“…Indessen dünket mir öfters
Besser zu schlafen, wie so ohne Genossen zu sein,
So zu harren, und was zu tun indes und zu sagen,
Weiss ich nicht, und wozu Dichter in dürftiger Zeit.”
Friedrich Hölderlin, Brot und Wein.
Het schrijven moet vooral uit onszelf komen; als het niet uit een innerlijke noodzaak voortvloeit, betekent het niets. Ben je wel iets waard als je je laat ontmoedigen door gebrek aan succes?
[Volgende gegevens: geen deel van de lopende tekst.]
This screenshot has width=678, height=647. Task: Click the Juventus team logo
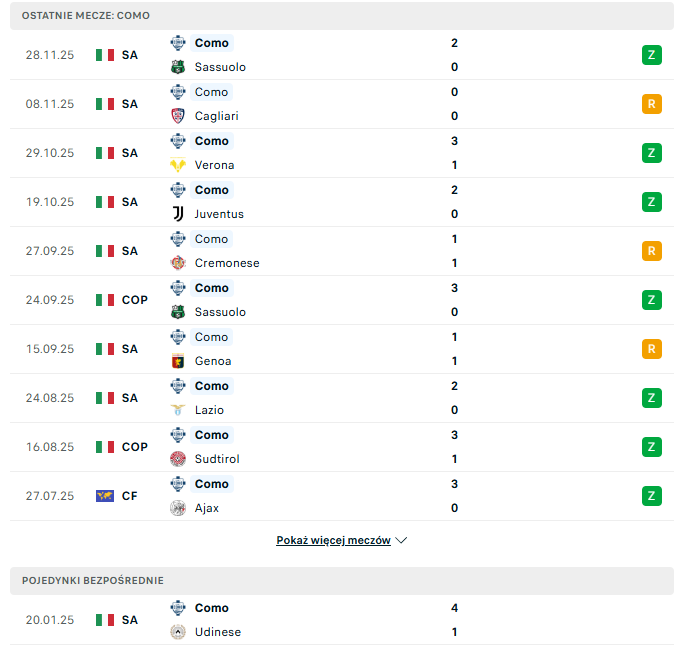(x=178, y=214)
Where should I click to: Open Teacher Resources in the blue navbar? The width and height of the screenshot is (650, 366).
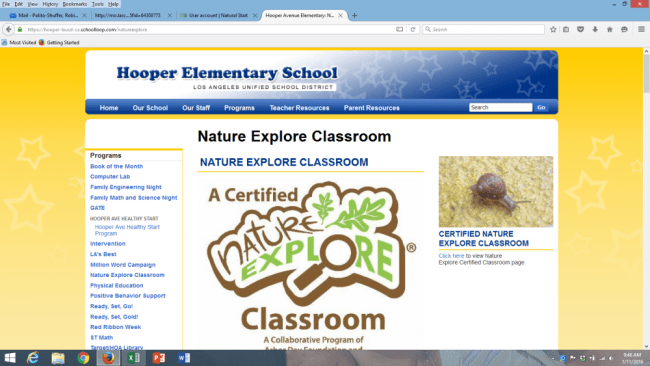[299, 108]
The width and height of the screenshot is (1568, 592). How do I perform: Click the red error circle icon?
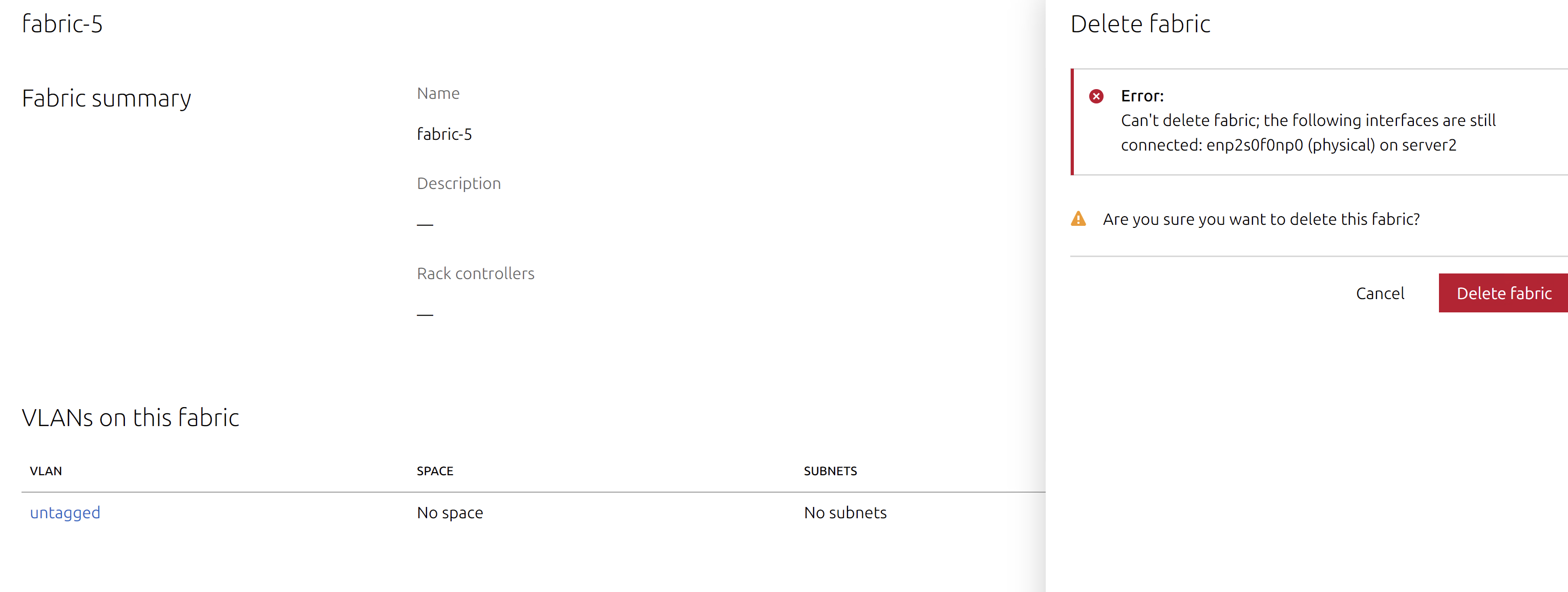[x=1096, y=96]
Ook al leef je sinds je vijftiende jaar ten dienste van het woord?
Je ‘voelt’ je al miskend sinds omstreeks 1975, dat is al meer dan dertig jaar. Nog erger is de zekerheid dat je uitgesloten en verzwegen wordt.
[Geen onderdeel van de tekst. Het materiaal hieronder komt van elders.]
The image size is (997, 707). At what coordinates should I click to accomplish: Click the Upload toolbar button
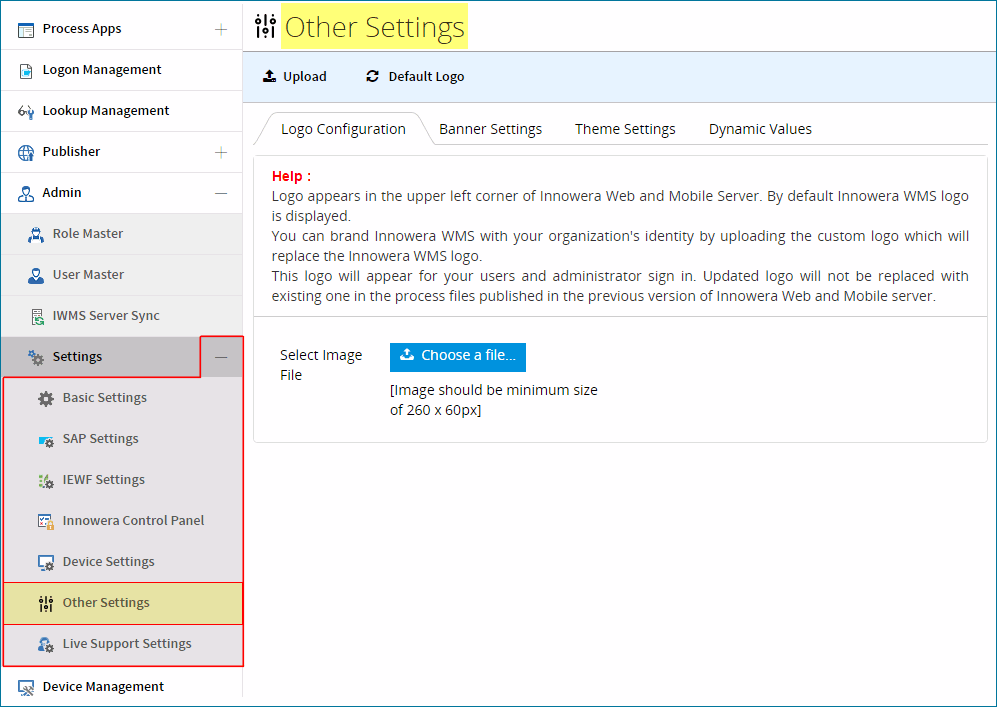point(294,76)
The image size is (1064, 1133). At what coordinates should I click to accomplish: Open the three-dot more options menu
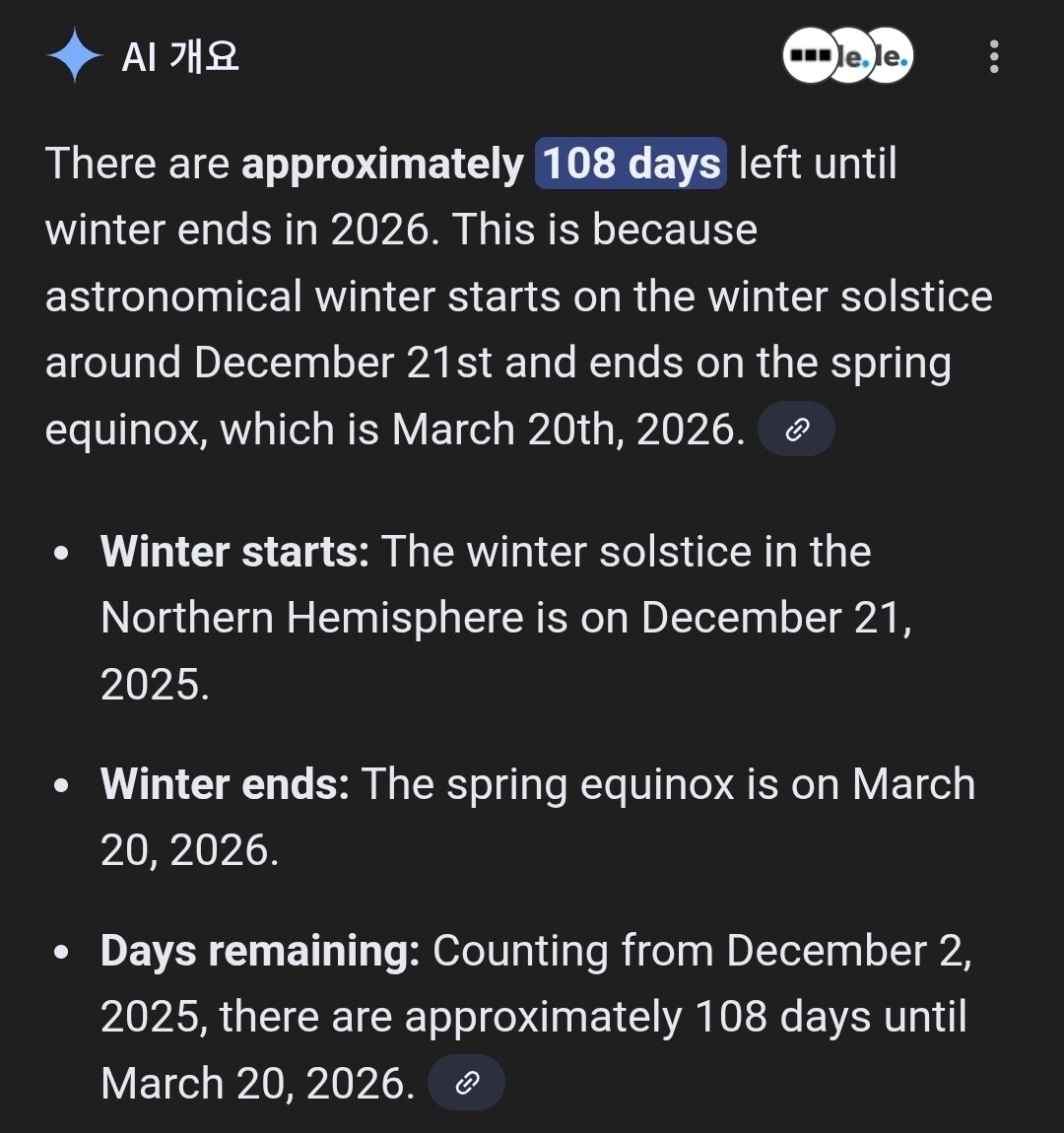[993, 56]
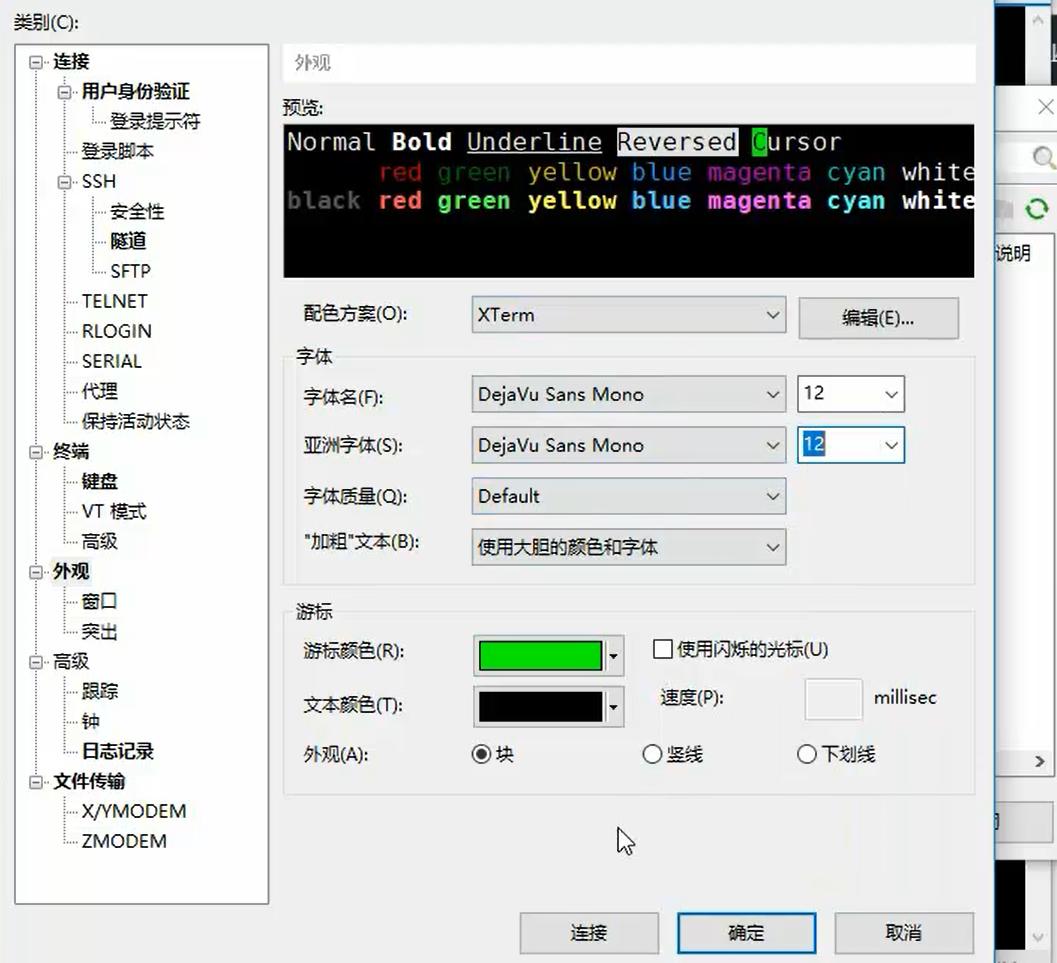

Je hebt destijds, vanaf je vijftiende, toen de leraren je hadden gezegd dat je een goede pen had, aan heel wat wedstrijden meegedaan, onder eigen naam, en nooit wat gewonnen. Toen je dan op latere leeftijd een verhaal opstuurde onder een gekozen naam, Martin Pulaski, voor een verhalenwedstrijd van De Morgen was je meteen bij de winnaars. Het verhaal werd gepubliceerd in een bundel bij Meulenhoff. Je had inderdaad hard aan dat verhaal gewerkt, maar niet harder dan aan heel wat andere van je vroegere verhalen en gedichten (die alleen in onbekende, onbeminde tijdschriften werden gepubliceerd; met uitzondering van het NVT, daar was je trots op, omdat je in een zelfde nummer stond als Hugo Claus, de eerste Belgische schrijver die je meteen goed vond.)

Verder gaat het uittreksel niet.